How to complete this task: In the data below, one line contains "Select the 06z time axis tick label" and a later one contains "Select the '10000 Hours Repeat' tweet text". Print both, with every line between them, exactly and alone.
(Records supplied begins)
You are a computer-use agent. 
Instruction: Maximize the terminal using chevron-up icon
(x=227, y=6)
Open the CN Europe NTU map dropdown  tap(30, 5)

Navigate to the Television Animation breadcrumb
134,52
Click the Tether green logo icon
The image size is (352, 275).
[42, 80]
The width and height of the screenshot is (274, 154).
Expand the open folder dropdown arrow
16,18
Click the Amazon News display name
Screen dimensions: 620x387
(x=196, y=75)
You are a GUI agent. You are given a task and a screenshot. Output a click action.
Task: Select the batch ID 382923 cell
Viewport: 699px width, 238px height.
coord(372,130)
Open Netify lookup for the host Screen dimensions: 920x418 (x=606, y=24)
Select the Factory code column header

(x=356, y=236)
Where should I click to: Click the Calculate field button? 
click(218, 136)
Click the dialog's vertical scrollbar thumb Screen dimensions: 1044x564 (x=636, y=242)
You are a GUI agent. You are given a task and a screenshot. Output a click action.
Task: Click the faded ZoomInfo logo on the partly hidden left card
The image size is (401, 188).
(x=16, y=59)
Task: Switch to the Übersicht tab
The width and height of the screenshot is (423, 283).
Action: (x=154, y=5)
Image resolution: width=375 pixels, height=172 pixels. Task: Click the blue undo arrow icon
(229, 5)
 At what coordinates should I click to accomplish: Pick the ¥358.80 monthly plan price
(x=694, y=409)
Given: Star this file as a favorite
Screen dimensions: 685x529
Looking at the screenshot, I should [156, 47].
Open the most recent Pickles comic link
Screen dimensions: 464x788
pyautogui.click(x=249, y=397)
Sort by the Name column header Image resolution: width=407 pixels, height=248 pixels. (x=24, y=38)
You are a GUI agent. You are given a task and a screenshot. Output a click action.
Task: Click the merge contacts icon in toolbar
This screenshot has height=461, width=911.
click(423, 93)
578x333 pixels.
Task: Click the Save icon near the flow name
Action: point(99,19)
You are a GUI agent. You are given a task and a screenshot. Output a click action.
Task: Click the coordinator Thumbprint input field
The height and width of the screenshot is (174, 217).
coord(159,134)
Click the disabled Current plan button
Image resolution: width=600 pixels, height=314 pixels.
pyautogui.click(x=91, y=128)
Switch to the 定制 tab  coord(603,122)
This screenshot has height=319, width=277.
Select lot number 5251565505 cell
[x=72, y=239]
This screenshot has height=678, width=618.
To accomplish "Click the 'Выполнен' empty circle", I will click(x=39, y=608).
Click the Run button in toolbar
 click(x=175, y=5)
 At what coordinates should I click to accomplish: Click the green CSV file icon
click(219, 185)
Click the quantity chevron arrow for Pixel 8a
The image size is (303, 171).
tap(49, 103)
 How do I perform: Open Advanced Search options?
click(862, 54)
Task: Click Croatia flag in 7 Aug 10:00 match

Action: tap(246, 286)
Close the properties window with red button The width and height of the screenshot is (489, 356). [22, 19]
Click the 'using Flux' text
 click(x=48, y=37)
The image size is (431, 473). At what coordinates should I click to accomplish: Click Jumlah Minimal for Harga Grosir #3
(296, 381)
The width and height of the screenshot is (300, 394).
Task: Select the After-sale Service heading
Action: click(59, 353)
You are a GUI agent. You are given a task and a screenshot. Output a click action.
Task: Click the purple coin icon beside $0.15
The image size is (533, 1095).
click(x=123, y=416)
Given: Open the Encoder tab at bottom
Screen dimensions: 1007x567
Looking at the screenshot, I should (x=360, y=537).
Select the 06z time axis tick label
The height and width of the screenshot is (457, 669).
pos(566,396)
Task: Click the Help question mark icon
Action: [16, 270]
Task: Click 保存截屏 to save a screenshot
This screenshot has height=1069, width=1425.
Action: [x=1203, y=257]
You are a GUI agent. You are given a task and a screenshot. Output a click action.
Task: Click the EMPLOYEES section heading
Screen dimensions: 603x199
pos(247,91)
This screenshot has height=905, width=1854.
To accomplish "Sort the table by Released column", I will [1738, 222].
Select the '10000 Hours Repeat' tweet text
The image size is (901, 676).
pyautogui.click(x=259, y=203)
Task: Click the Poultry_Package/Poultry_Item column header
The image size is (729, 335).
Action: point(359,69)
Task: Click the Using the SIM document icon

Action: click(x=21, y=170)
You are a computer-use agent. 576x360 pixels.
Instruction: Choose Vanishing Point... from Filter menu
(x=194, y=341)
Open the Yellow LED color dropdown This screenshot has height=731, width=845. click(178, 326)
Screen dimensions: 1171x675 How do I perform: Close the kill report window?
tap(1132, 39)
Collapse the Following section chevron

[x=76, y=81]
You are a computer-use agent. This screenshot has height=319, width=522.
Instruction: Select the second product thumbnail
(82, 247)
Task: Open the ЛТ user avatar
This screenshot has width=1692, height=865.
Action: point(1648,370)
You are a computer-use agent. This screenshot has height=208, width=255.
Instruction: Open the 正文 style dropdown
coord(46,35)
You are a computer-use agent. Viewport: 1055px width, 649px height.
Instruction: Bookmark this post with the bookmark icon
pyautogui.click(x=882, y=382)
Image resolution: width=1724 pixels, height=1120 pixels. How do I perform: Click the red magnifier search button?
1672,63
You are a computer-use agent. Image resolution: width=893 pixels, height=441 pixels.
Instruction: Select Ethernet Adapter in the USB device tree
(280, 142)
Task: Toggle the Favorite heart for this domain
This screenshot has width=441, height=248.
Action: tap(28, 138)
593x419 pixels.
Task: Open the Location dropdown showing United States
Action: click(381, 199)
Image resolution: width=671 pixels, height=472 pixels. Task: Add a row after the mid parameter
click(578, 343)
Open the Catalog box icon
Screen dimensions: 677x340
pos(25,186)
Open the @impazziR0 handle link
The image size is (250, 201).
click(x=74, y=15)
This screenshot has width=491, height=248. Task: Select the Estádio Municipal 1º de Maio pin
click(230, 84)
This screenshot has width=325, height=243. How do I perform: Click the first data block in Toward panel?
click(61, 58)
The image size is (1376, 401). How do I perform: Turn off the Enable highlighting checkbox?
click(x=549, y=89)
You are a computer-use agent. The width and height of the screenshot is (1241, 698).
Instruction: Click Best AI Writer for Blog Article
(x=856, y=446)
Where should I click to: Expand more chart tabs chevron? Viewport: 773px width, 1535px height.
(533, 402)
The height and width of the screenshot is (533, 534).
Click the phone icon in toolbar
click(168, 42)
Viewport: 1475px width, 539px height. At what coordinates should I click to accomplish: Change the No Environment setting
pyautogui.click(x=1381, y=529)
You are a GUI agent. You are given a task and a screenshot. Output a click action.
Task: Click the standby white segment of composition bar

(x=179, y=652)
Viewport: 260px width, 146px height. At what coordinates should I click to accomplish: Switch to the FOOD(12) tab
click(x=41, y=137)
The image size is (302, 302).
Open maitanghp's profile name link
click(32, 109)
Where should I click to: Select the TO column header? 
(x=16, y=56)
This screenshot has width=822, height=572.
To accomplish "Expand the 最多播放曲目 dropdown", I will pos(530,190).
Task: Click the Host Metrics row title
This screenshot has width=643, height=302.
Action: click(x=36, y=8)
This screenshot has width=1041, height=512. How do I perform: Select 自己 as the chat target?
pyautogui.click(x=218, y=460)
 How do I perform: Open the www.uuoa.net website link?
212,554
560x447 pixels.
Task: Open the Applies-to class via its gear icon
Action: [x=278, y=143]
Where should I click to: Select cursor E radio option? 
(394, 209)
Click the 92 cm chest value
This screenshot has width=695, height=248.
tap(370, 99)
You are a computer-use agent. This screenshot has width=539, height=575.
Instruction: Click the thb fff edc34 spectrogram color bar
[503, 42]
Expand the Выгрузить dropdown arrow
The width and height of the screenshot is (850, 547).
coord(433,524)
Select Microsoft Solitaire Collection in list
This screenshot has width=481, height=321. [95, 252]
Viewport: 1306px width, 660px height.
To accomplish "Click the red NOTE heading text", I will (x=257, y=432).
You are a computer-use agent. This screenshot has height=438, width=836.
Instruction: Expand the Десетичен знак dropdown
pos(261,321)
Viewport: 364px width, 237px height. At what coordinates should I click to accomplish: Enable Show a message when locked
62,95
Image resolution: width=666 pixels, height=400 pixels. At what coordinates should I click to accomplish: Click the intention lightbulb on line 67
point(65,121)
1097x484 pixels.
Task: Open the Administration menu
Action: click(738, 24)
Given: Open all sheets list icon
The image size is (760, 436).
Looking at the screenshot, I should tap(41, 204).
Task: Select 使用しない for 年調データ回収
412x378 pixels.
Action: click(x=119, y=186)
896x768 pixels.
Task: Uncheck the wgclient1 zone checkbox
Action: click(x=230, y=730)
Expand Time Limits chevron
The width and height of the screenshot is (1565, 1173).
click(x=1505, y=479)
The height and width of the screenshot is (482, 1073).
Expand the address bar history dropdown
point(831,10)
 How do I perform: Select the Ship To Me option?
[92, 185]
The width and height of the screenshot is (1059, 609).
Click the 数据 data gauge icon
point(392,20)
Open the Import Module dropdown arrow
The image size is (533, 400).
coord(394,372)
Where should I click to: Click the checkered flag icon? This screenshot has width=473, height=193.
(Records supplied ends)
Worked solution:
Select the 06z time axis tick label
The height and width of the screenshot is (457, 669).
pos(566,396)
Task: Click the Help question mark icon
Action: [16, 270]
Task: Click 保存截屏 to save a screenshot
This screenshot has height=1069, width=1425.
Action: [x=1203, y=257]
You are a GUI agent. You are given a task and a screenshot. Output a click action.
Task: Click the EMPLOYEES section heading
Screen dimensions: 603x199
pos(247,91)
This screenshot has height=905, width=1854.
To accomplish "Sort the table by Released column", I will [1738, 222].
Select the '10000 Hours Repeat' tweet text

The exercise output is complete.